Set task:
Could you extend the passage below on Prince's proposals for Afghanistan, picking up right after its final sentence?

Document section:

=-=-=-=-=

The proposed cost: $7.5 billion per year, cheaper than what the U.S. spends now. But Pentagon officials believe Prince has downplayed the costs.
This wasn't the only time Prince pitched these ideas. He has repeatedly touted the merc plan during appearances on Tucker Carlson Tonight, a show beamed directly into the White House. Prince also submitted a business proposal to the administration in summer 2017 — shortly after Trump took office — for a private air force of ground-attack planes and pilots for Afghanistan. Trump rejected this plan at the advice of then-Secretary of State Rex Tillerson and National Security Adviser H.R. McMaster.
That did not slow Prince down, however. He has also recently proposed a plan to search for rare earth minerals in some of Afghanistan's most volatile regions, allowing the United States to exploit valuable lithium for batteries, along with other deposits. Prince has pitched himself as a potential "viceroy" for Afghanistan, empowered to make decisions about military, State Department and intelligence community functions in the country.

=-=-=-=-=

Data supplied:
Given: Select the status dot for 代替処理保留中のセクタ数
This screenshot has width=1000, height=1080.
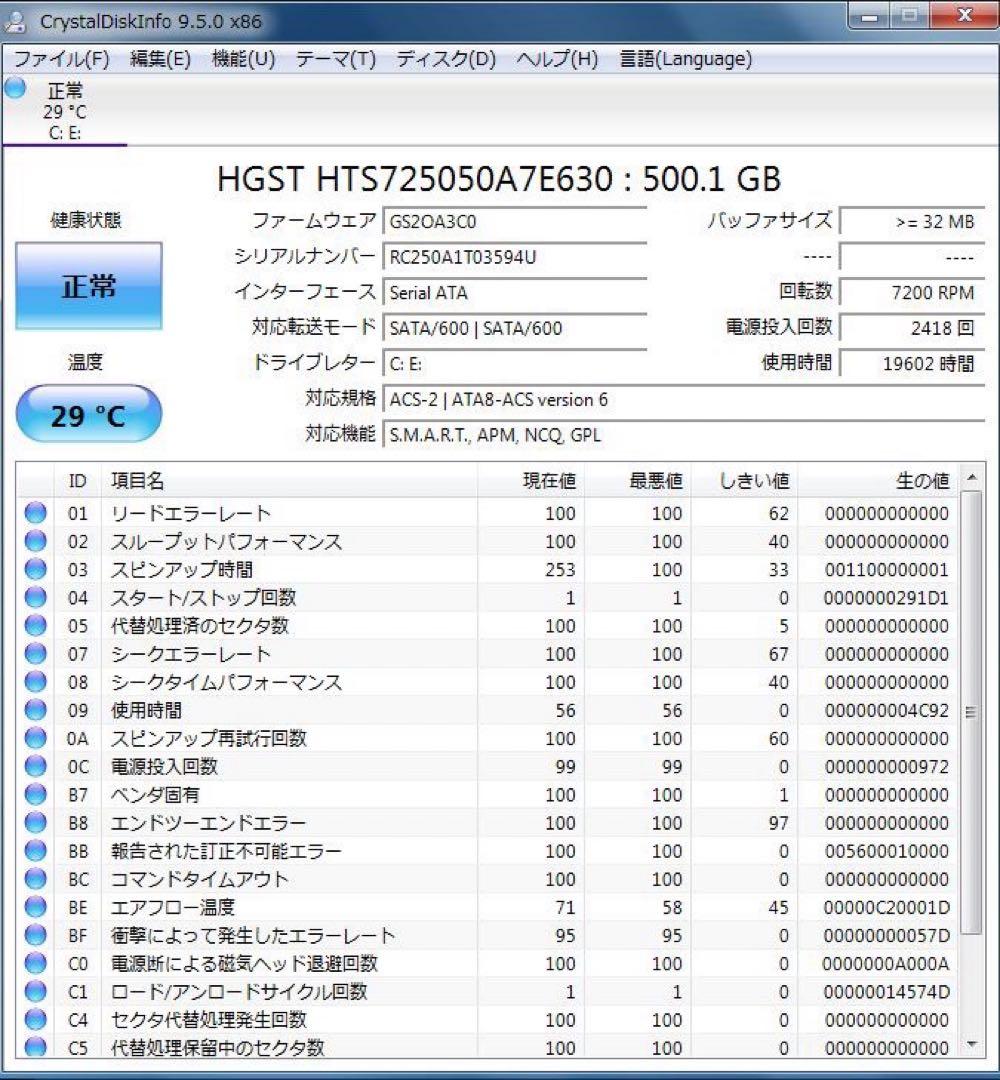Looking at the screenshot, I should point(35,1048).
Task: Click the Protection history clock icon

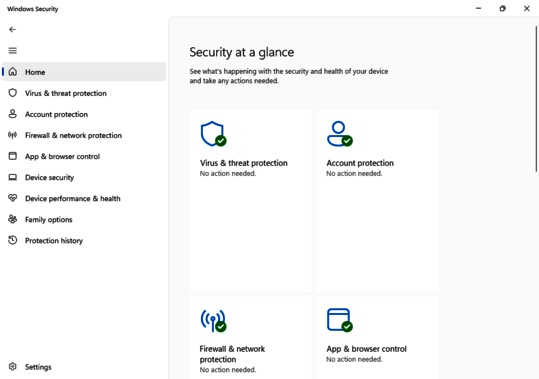Action: pos(13,240)
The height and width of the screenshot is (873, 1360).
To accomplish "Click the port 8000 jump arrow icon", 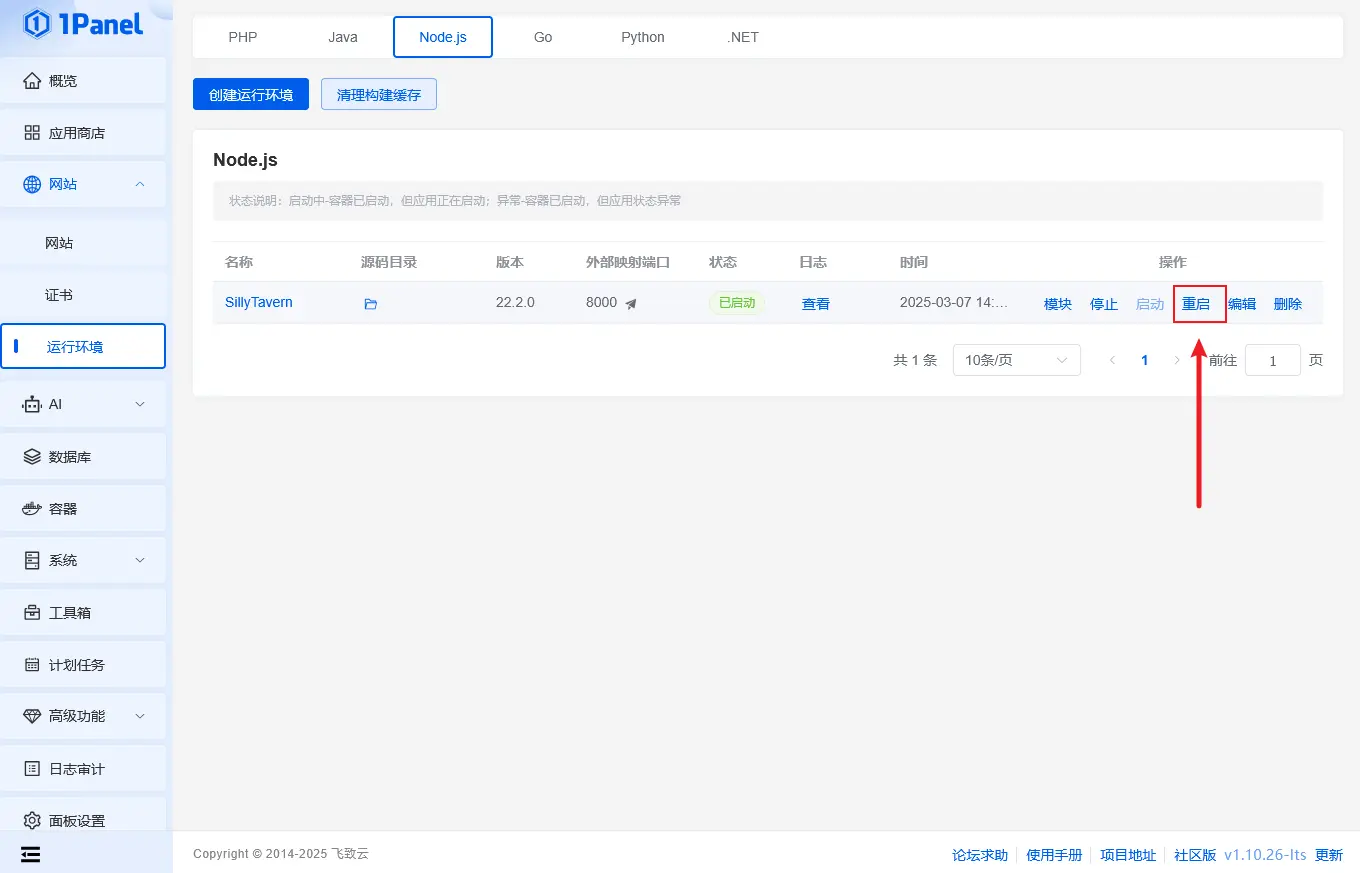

=-=-=-=-=

Answer to the exercise:
Senior military leaders do not think highly of Erik Prince. "He's an attention-seeking Kardashian who’s largely despised,” the Atlantic Council's Sean McFate, a former military contractor, told Rolling Stone. Former Secretary of Defense James Mattis, after shooting down Prince's proposal to privatize U.S. warmaking, said: "When Americans put their nation's credibility on the line, privatizing it is probably not a wise idea."
The record shows it. In 2019, Pence proposed an operation known as Project Opus to supply two Cobra H1 attack helicopters — acquired from Jordan — and a multinational team of mercenaries to Libyan warlord Khalifa Haftar. The objective was to kill or capture a dozen people including Mahdi Al Harrati, the former mayor of Tripoli.
The plan fell through, however, when the Jordanian government stopped the helicopter sale. The mercs nevertheless pressed on, attempting to acquire another aircraft once in Libya, which also failed. The men then escaped the country — possibly fleeing from an outraged Haftar — to Malta aboard speedboats acquired from Maltese arms dealer James Fenech, a former Prince business associate.
A second mission known as Project Opus 2 also failed after Turkish troops in the country deployed air-defense systems covering Tripoli, putting a halt to the mission.
So behind the headlines promising a return of U.S. troops from our forever wars in the Middle East is a much grimmer truth: war will continue for people who’ve suffered from it for decades. Tata, Prince, and their associates have too much money to make from privatizing these conflicts. If Trump wants to finish this giveaway to a would-be "viceroy" he has only a few weeks left to put it into motion — and profit.
Our only investment advice: Duck and cover.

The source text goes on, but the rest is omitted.